Diarrhoea burden attributable to the cluster of inadequate water, sanitation and hygiene behaviours by region, 2016
| Region | PAF | (95% CI) | Deaths | (95% CI) | DALYs (in 1 000s) | (95% CI) |
|---|---|---|---|---|---|---|
| Sub-Saharan Africa, all | 0.67 | (0.62–0.72) | 431,700 | (398,398–462,156) | 27,997 | (25,822–29,968) |
| America, LMICs | 0.43 | (0.35–0.51) | 9861 | (8050–11,623) | 799 | (639–952) |
| America, HICs | 0.08 | (0.00–0.25) | 930 | (0–4967) | 25 | (0–131) |
| Eastern Mediterranean, LMICs | 0.60 | (0.50–0.70) | 76,387 | (62,928–87,982) | 5718 | (4787–6531) |
| Eastern Mediterranean, HICs | 0.08 | (0.00–0.25) | 34 | (0–186) | 5 | (0–27) |
| Europe, LMICs | 0.31 | (0.22–0.39) | 1481 | (1053–1899) | 207 | (148–265) |
| Europe, HICs | 0.08 | (0.00–0.17) | 1216 | (0–6371) | 29 | (0–151) |
| South-East Asia, all | 0.56 | (0.43–0.68) | 295,070 | (225,467–356,569) | 13,981 | (10,634–16,948) |
| Western Pacific, LMICs | 0.43 | (0.32–0.53) | 11,661 | (8651–14,501) | 1008 | (715–1282) |
| Western Pacific, HICs | 0.08 | (0.00–0.23) | 310 | (0–1645) | 6 | (0–31) |
| Total | 0.60 | (0.54–0.65) | 828,651 | (753,021–901,072) | 49,774 | (45,835–53,596) |
DALYs: disability-adjusted life years, PAF: population-attributable fraction; LMICs: low- and middle-income countries, HICs: high-income countries.
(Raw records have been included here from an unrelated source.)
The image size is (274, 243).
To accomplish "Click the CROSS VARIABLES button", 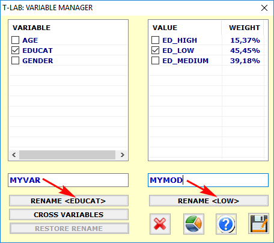I will click(69, 215).
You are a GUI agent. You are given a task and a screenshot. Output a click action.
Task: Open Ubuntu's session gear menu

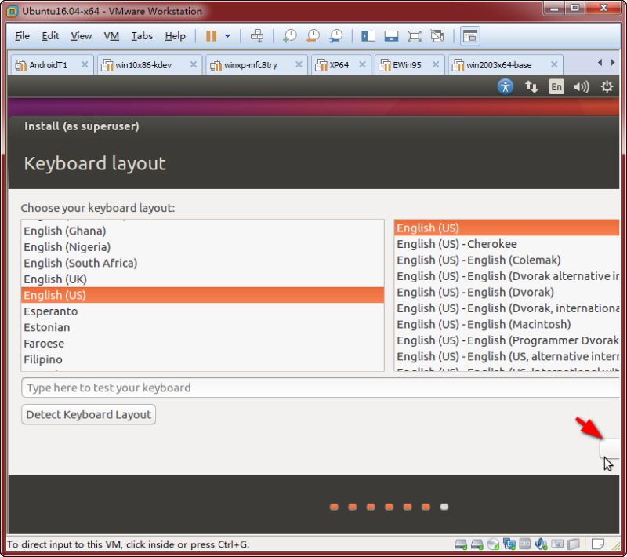[x=607, y=87]

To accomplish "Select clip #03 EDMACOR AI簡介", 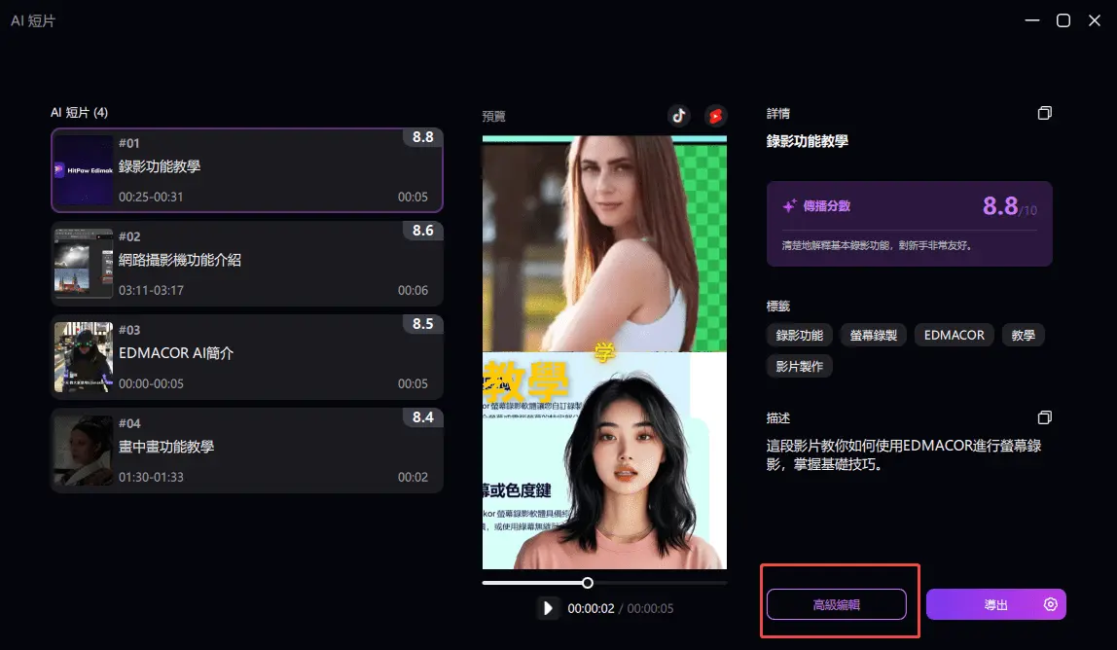I will point(247,356).
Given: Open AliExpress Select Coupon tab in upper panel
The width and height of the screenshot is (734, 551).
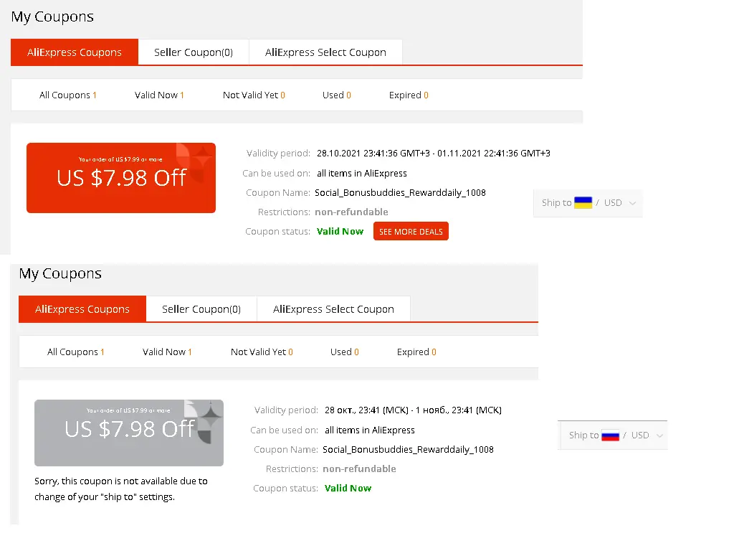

Summary of WASH-attributable disease burden, 2016
| disease | PAF | 95% CI | method for PAF estimation | counterfactual exposure level | deaths | DALYs |
|---|---|---|---|---|---|---|
| Schistosomiasis | 0.43 | 0.40–0.46 | CRA | feasible minimum risk (universal access to/use of basic water and sanitation services) | 10,405 | 1,095,658 |
| Diarrhoea | 0.60* | 0.54–0.65 | CRA | plausible minimum risk (universal filtering/boiling of water + safe storage. access to/use of basic sanitation in communities >75% basic sanitation coverage, HWWS after potential faecal contact) | 828,651* | 49,773,959* |
| Acute respiratory infections | 0.13 | 0.08–0.16 | CRA | plausible minimum risk (universal HWWS after potential faecal contact) | 370,370 | 17,308,136 |
| Protein-energy malnutrition | 0.16* | 0.15–0.17 | based on diarrhoeal estimates | plausible minimum risk (see diarrhoea) | 28,194* | 2,995,329* |
| Malaria | 0.80 | 0.67–0.87 | comparing universal safe water resource management (WRM) against no WRM | theoretical minimum risk (universal safe WRM) | 354,924 | 29,707,805 |
| Soil-transmitted helminth infections | 1 | 1–1 | burden completely WASH-attributed | theoretical minimum risk (universal safely managed water and sanitation, access to essential hygiene conditions and practice of essential hygiene behaviours) | 6248 | 3,430,614 |
| Trachoma | 1 | 1–1 | burden completely WASH-attributed | theoretical minimum risk (universal safely managed water and sanitation, access to essential hygiene conditions and practice of essential hygiene behaviours) | <10 | 244,471 |
PAF: population attributable fraction, CI: confidence interval, DALYs: disability-adjusted life years, CRA: comparative risk assessment, HWWS: handwashing with soap, theoretical minimum risk: use of safely managed water and sanitation services, access to essential hygiene conditions and practice of essential hygiene behaviour, plausible minimum risk: boiling/filtering of drinking water with subsequent safe storage, access to/use of basic sanitation in a community with >75% basic sanitation coverage, handwashing with soap after potential faecal contact, feasible minimum risk: access to/use of basic drinking water and basic sanitation services, disease burden estimates are for low- and middle-income countries, diarrhoea and acute respiratory infections include disease burden in high-income countries from inadequate hygiene.